Benefício garantido aos idosos em 2026 a partir de um projeto de lei prepara mais uma isenção para aliviar o bolso
Uma proposta que pode mexer diretamente no bolso de milhares de brasileiros acima dos 60 anos voltou a avançar em Brasília. Aliás, a mesma já gera grande expectativa para os próximos anos. Ademais, estamos falando de um projeto de lei que prevê a isenção de uma cobrança obrigatória.
A dívida em questão ainda pesa no orçamento de muitos idosos que continuam atuando profissionalmente, mesmo após décadas de trabalho. A medida, que tramita no Senado, surge como mais um passo dentro de uma série de iniciativas voltadas à valorização da população idosa no país.
Nova isenção para idosos
Em suma, o texto em discussão é o Projeto de Lei 4.926/2023, de autoria do senador Zequinha Marinho. A proposta determina que idosos com 60 anos ou mais e que tenham pelo menos 20 anos de atuação profissional fiquem isentos do pagamento de contribuições aos conselhos de classe, como OAB, CRM, CREA, entre outros.

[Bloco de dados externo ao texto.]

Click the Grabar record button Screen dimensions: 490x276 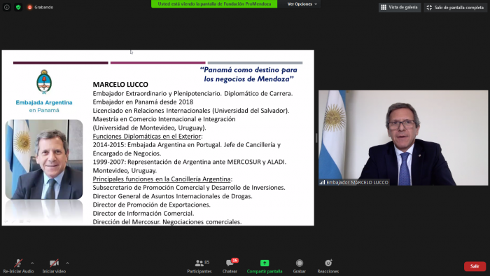(300, 267)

Na prática, isso quer dizer que esses profissionais poderão manter seus registros ativos sem precisar arcar com taxas obrigatórias, que atualmente podem chegar a valores significativos ao longo do ano.
A proposta já veio a ser aprovada na Comissão de Assuntos Sociais do Senado e agora segue em tramitação para novas etapas antes de uma possível aprovação definitiva.

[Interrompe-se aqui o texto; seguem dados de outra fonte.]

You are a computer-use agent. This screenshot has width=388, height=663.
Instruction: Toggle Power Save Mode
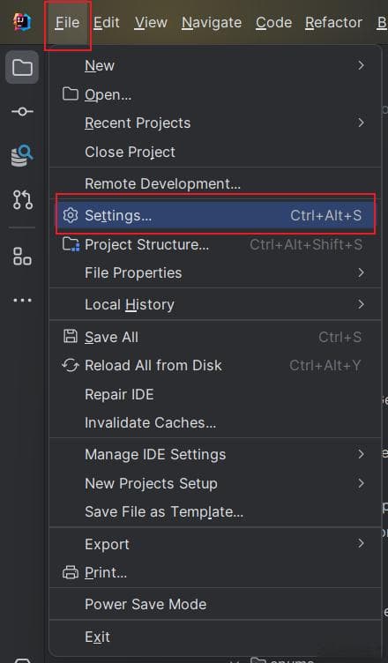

Afinal, o que muda na prática?
Atualmente, mesmo aposentados ou trabalhando de forma reduzida, muitos profissionais ainda precisam pagar anuidades para exercer suas funções legalmente. Com a nova proposta, esse custo pode deixar de existir para quem se enquadra nos critérios.
Além da isenção, o projeto garante que os idosos não percam nenhum direito dentro dos conselhos profissionais. Ou seja, continuam podendo votar, ser votados e participar normalmente das decisões da categoria.
A ideia central é aliviar os custos nessa fase da vida, especialmente para aqueles que já contribuíram por décadas com suas profissões. Segundo a justificativa apresentada no Senado, a cobrança dessas taxas pode se tornar um peso financeiro para idosos, principalmente para quem já está aposentado ou com renda reduzida.
O relator da proposta, Marcos Pontes, destacou que a medida busca evitar a chamada “exclusão profissional por idade”, permitindo que o idoso continue ativo sem que os custos sejam um impedimento.
Além disso, o texto também reforça o princípio da dignidade da pessoa idosa, incentivando a permanência desses profissionais no mercado de trabalho.
Impacto em 2027
Ademais, caso seja aprovado em todas as etapas e sancionado, o projeto pode entrar em vigor já no ano seguinte à sua publicação. Essa situação abre caminho para aplicação prática a partir de 2027.
A proposta inclusive prevê alteração no Estatuto da Pessoa Idosa, ampliando direitos e criando um novo mecanismo de proteção financeira para essa parcela da população mais vulnerável.